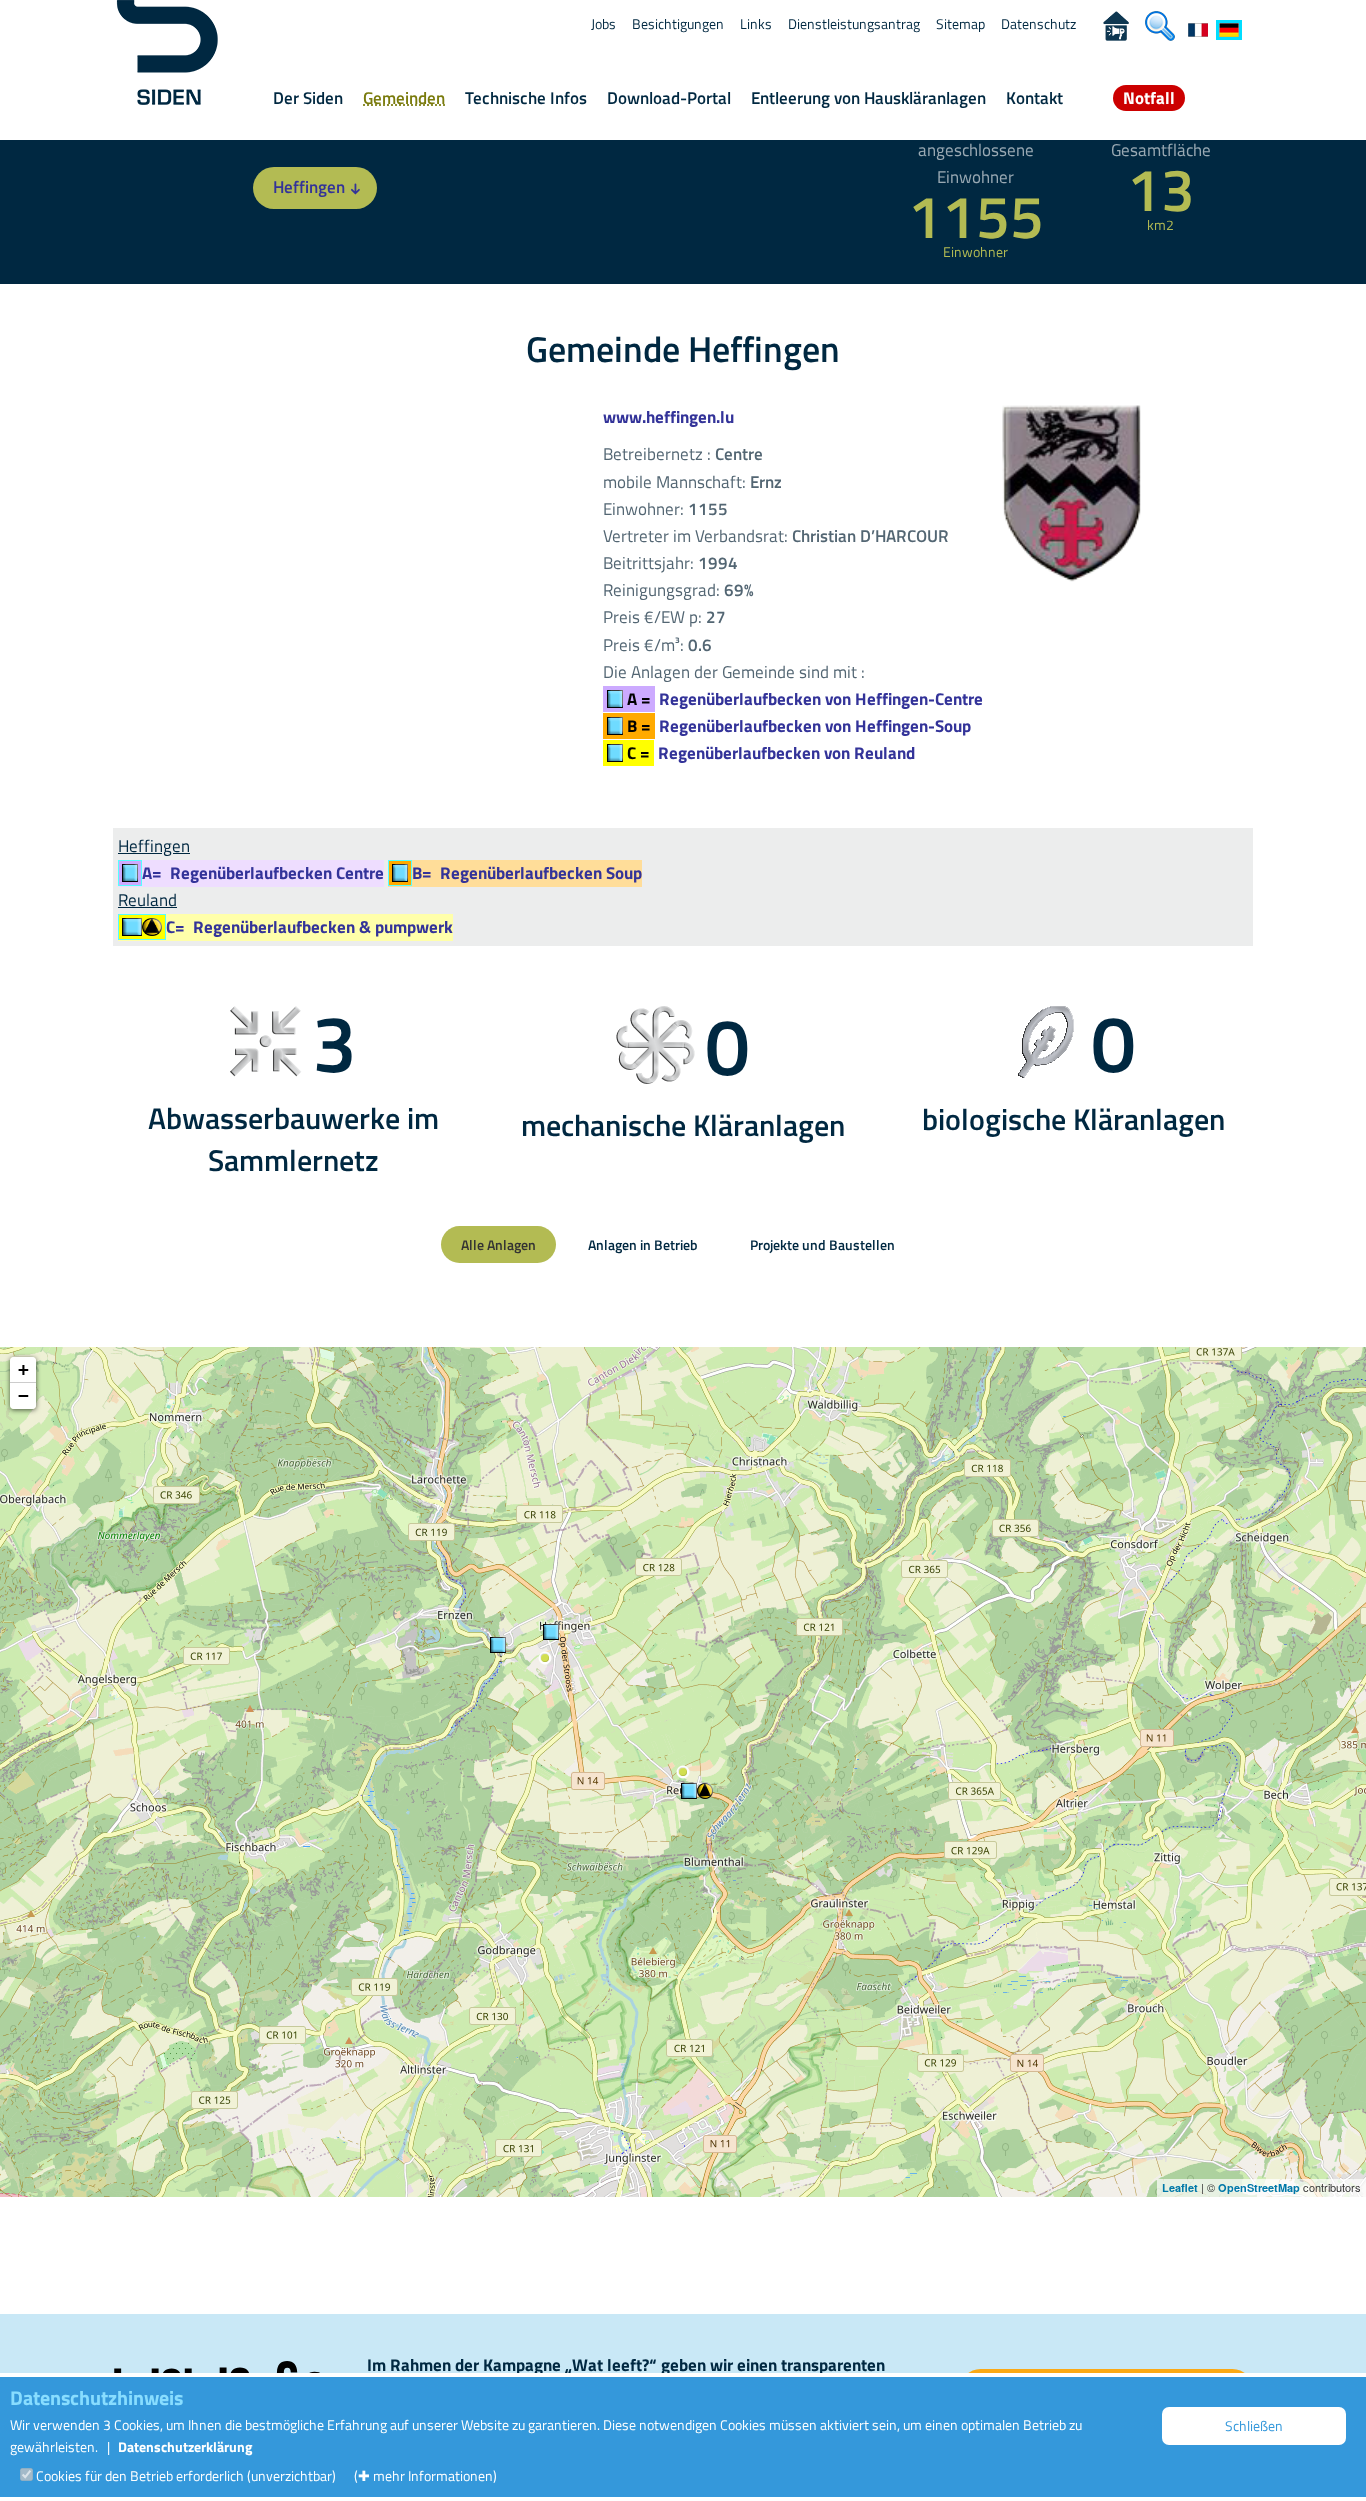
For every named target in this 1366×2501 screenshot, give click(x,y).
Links (756, 23)
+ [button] (23, 1369)
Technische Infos (526, 98)
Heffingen (309, 187)
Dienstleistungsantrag (854, 23)
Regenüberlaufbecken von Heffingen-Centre (805, 699)
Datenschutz (1038, 23)
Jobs (603, 23)
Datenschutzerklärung (185, 2446)
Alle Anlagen (498, 1244)
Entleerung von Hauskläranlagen (868, 98)
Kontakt (1034, 98)
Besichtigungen (678, 23)
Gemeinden (404, 98)
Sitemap (960, 23)
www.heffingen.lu (668, 417)
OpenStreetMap (1259, 2187)
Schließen (1254, 2425)
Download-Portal (669, 98)
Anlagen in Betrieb (643, 1244)
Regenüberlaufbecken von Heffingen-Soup (799, 726)
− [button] (23, 1395)
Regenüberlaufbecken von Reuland (771, 753)
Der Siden (308, 98)
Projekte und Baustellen (822, 1244)
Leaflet (1180, 2187)
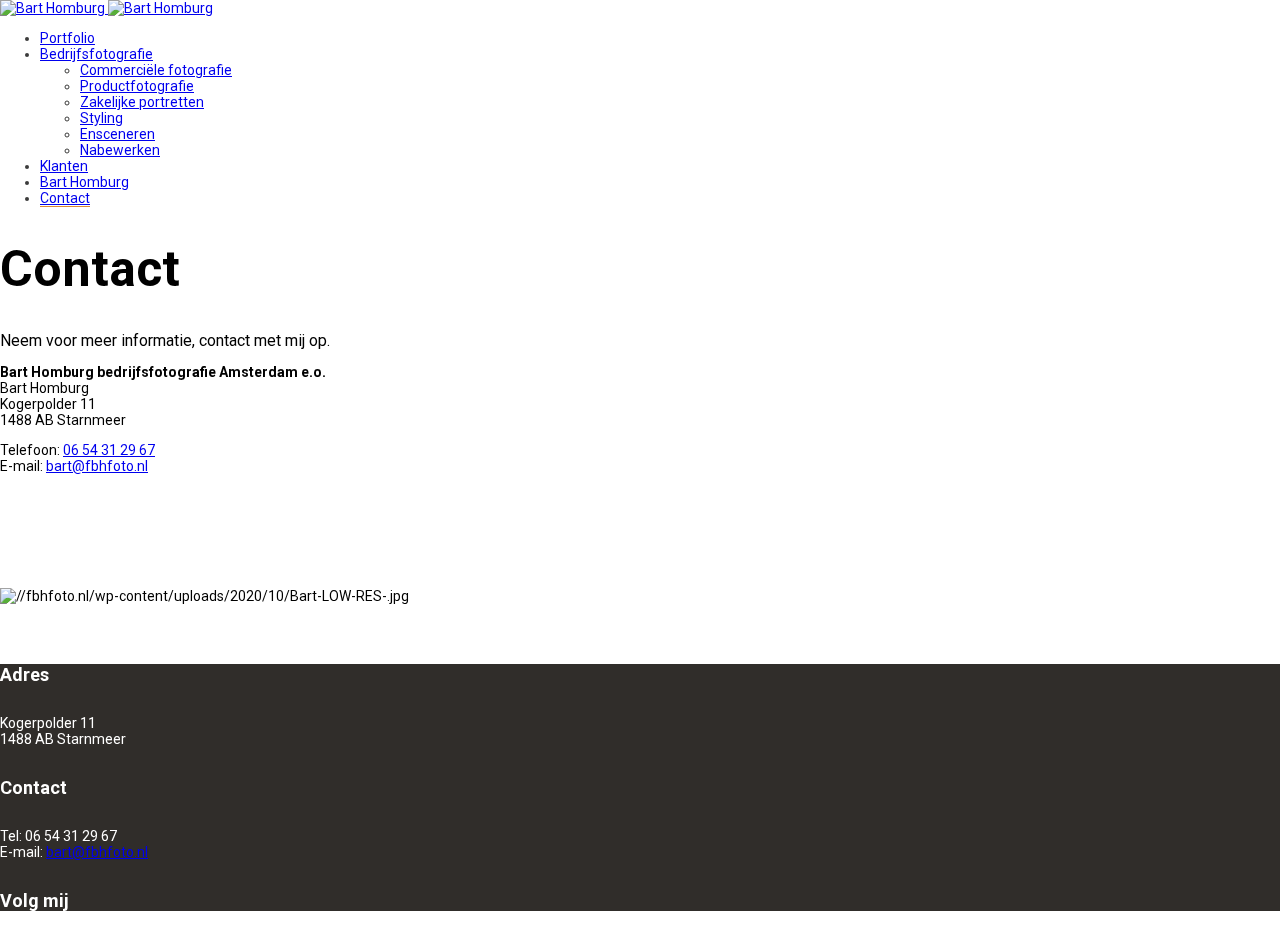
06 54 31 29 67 (109, 450)
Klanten (64, 166)
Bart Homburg (84, 182)
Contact (65, 198)
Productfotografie (137, 86)
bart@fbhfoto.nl (97, 466)
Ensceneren (117, 134)
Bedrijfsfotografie (96, 54)
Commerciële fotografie (156, 70)
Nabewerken (120, 150)
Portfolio (67, 38)
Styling (101, 118)
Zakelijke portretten (142, 102)
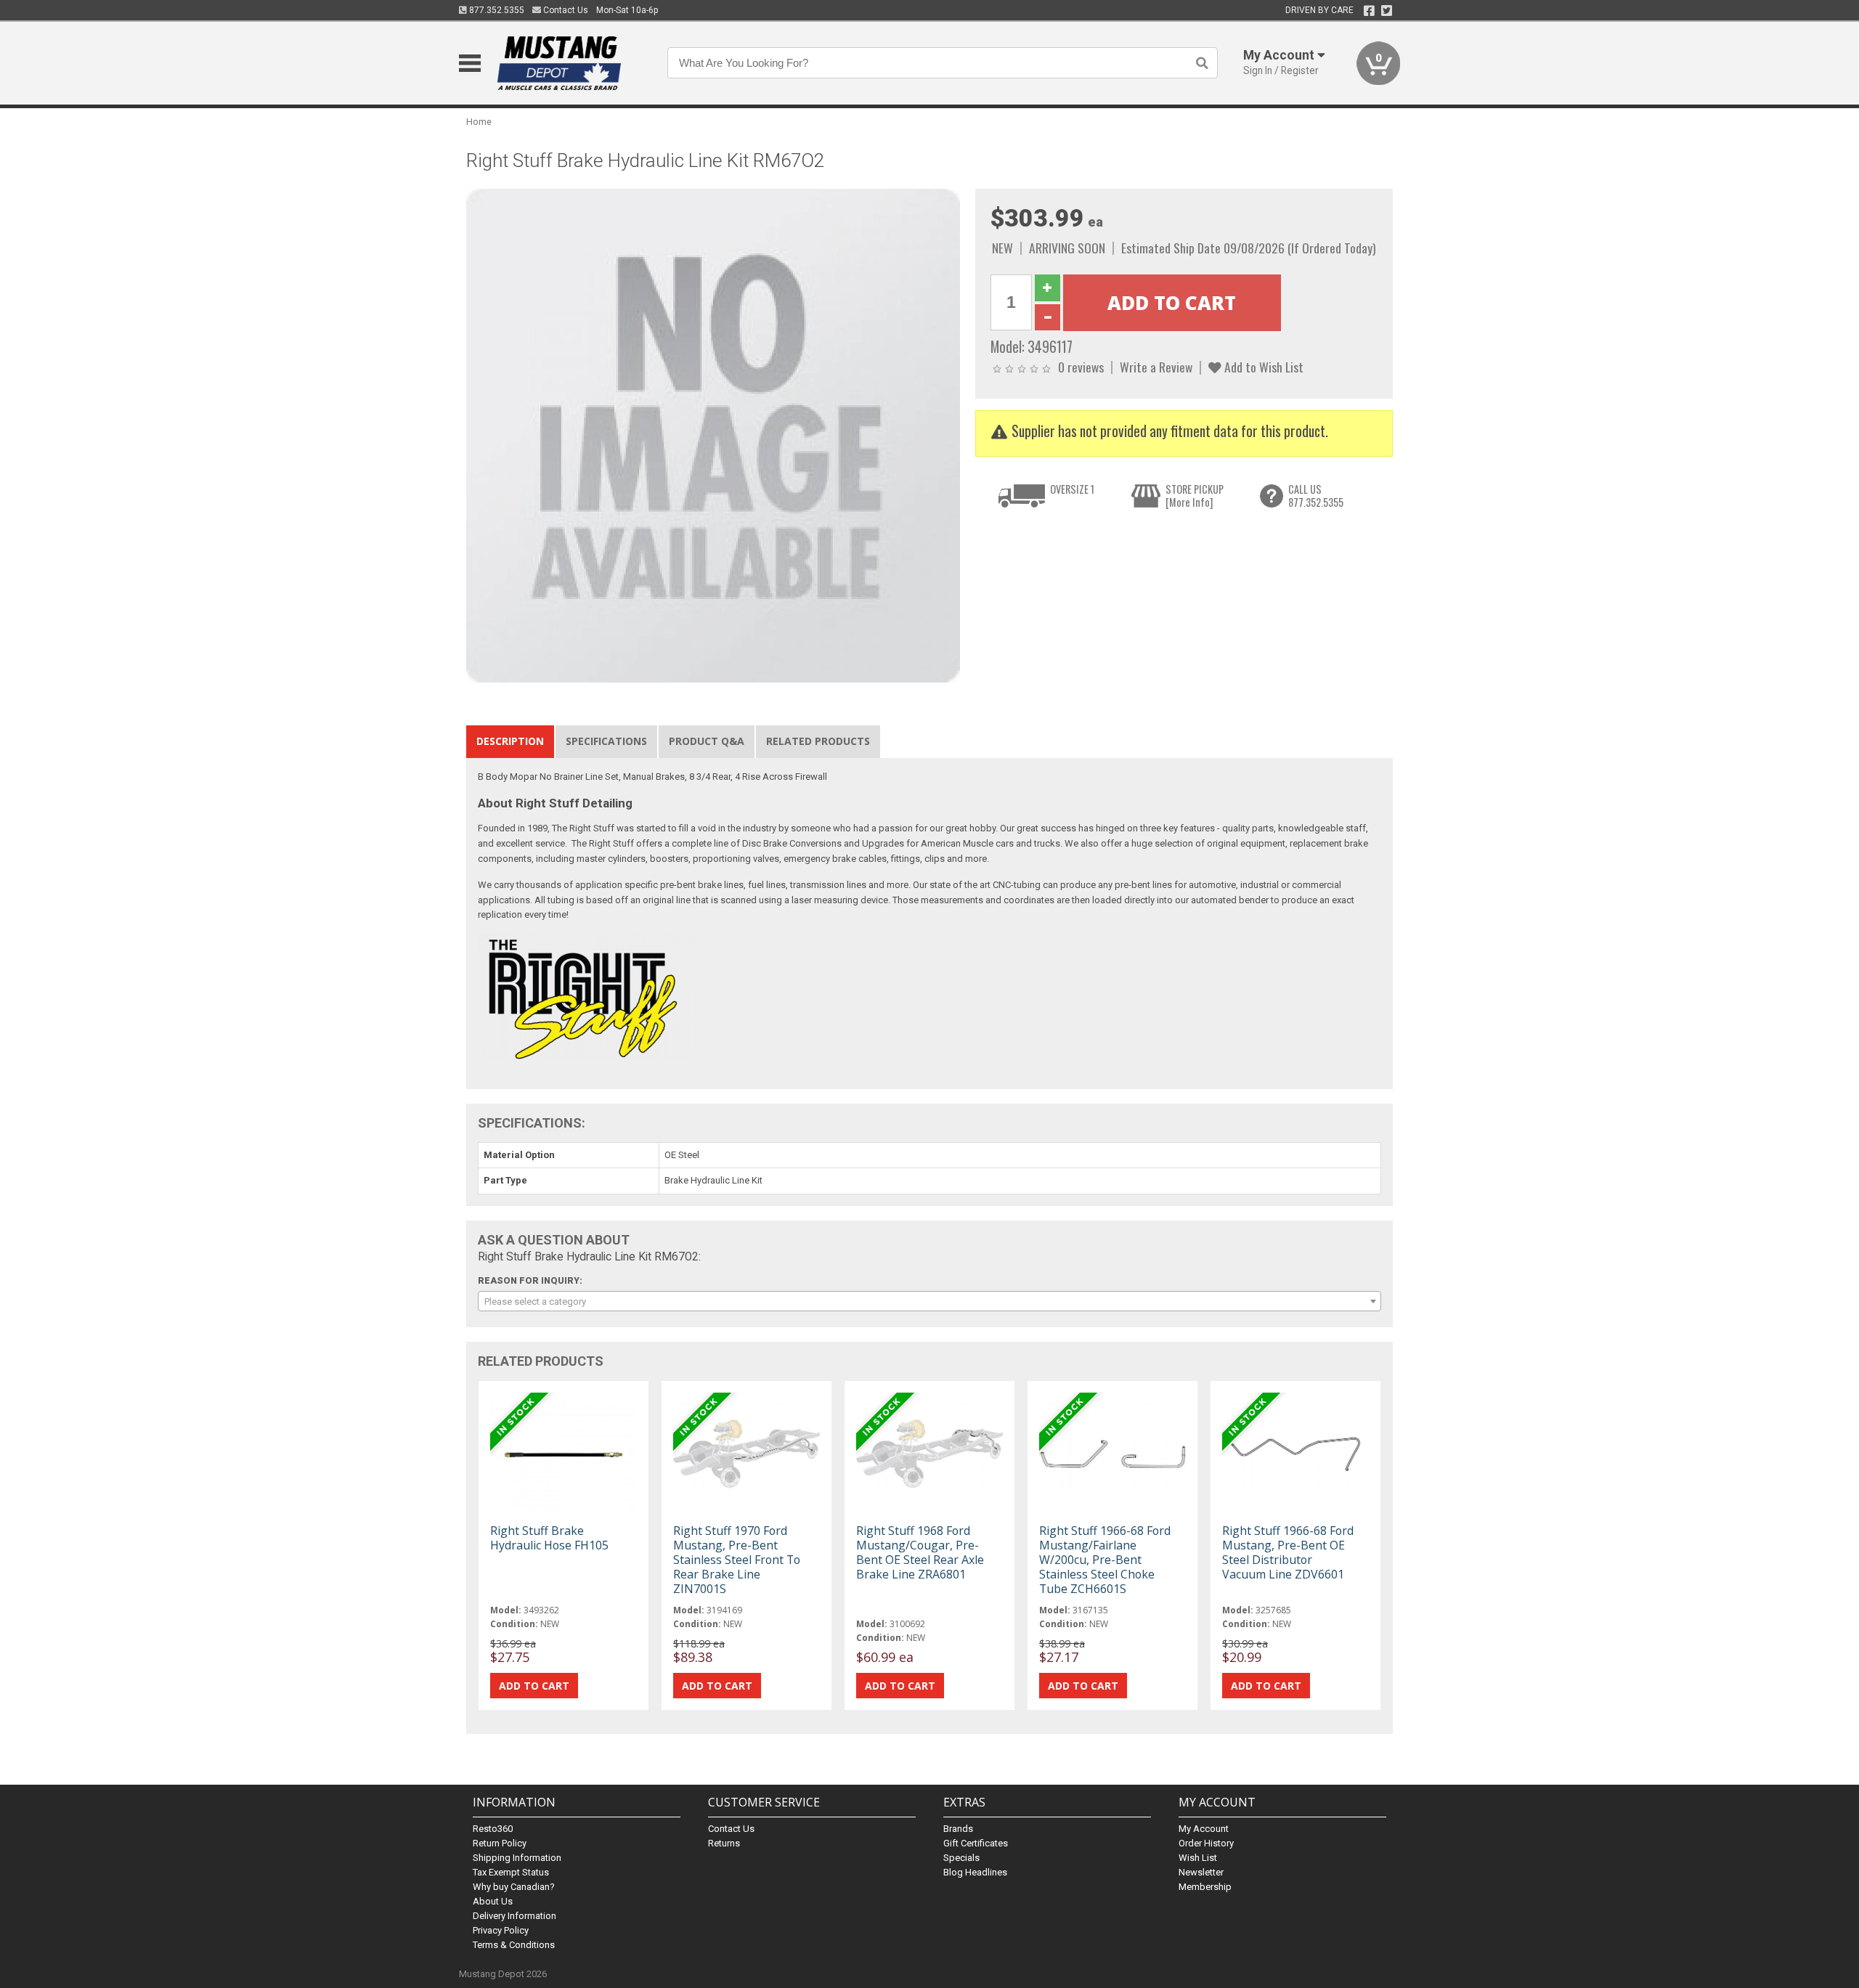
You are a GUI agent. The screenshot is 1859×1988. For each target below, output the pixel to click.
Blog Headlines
○ ○ ○ ○
Aim of the task –
Only lines of the data holding the word "target" go in the answer. Please copy each of them.

Result of this task –
For every named target in this 1366×2501 screenshot, give click(x,y).
You are a GUI agent. The screenshot is 1859×1988. For each target below, output the pixel to click.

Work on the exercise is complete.